[Work to be completed]: Copy out every line of the data that has the word "each" somewhere in it.
---- The data
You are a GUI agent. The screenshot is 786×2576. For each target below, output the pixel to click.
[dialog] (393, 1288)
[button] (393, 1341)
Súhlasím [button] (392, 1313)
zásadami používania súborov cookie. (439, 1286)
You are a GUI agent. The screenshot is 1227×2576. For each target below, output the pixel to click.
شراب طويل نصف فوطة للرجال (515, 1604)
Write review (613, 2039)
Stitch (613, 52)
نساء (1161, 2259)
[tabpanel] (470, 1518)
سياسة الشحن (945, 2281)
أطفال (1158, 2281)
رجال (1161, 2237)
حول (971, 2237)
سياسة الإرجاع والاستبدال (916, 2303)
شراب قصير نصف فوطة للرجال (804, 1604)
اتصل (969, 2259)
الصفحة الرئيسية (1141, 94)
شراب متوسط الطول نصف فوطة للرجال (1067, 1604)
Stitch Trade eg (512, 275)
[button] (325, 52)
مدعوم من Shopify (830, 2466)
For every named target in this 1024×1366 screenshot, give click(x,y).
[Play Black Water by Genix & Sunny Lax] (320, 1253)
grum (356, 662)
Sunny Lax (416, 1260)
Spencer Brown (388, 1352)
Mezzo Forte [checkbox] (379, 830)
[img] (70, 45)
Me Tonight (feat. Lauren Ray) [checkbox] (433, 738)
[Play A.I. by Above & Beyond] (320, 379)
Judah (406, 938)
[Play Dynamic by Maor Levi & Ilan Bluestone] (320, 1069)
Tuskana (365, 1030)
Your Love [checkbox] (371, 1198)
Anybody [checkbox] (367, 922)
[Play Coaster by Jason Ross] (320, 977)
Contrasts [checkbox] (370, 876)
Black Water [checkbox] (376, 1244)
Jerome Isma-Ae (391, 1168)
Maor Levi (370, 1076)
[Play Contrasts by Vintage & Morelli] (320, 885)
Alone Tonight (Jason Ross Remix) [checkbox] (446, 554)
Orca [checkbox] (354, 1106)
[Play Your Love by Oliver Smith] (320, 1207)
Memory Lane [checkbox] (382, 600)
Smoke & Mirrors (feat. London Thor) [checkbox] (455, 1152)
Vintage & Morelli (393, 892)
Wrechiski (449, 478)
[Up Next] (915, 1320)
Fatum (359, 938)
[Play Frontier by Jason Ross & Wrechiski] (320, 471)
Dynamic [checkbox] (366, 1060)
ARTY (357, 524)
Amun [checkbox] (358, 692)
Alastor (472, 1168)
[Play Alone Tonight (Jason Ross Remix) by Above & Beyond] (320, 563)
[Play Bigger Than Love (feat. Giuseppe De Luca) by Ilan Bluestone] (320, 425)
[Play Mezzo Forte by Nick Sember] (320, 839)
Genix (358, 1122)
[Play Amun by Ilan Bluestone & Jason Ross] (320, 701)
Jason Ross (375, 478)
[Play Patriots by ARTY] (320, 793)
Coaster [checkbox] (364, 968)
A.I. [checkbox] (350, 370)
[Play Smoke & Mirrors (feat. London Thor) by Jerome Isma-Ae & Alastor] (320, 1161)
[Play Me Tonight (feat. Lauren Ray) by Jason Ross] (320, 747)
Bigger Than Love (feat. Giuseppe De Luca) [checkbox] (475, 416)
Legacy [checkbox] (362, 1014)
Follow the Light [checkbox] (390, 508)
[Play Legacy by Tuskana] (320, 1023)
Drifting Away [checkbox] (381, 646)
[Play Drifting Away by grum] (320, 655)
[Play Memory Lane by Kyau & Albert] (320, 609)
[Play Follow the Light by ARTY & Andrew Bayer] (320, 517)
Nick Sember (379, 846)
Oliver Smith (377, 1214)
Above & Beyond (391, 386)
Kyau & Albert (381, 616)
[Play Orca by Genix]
--------
[Result of this task]:
You are a GUI agent. The screenshot is 786×2576. For each target below, output the pixel to click.
You are a GUI agent. The screenshot is 1227×2576. For each target below, output the pixel to click.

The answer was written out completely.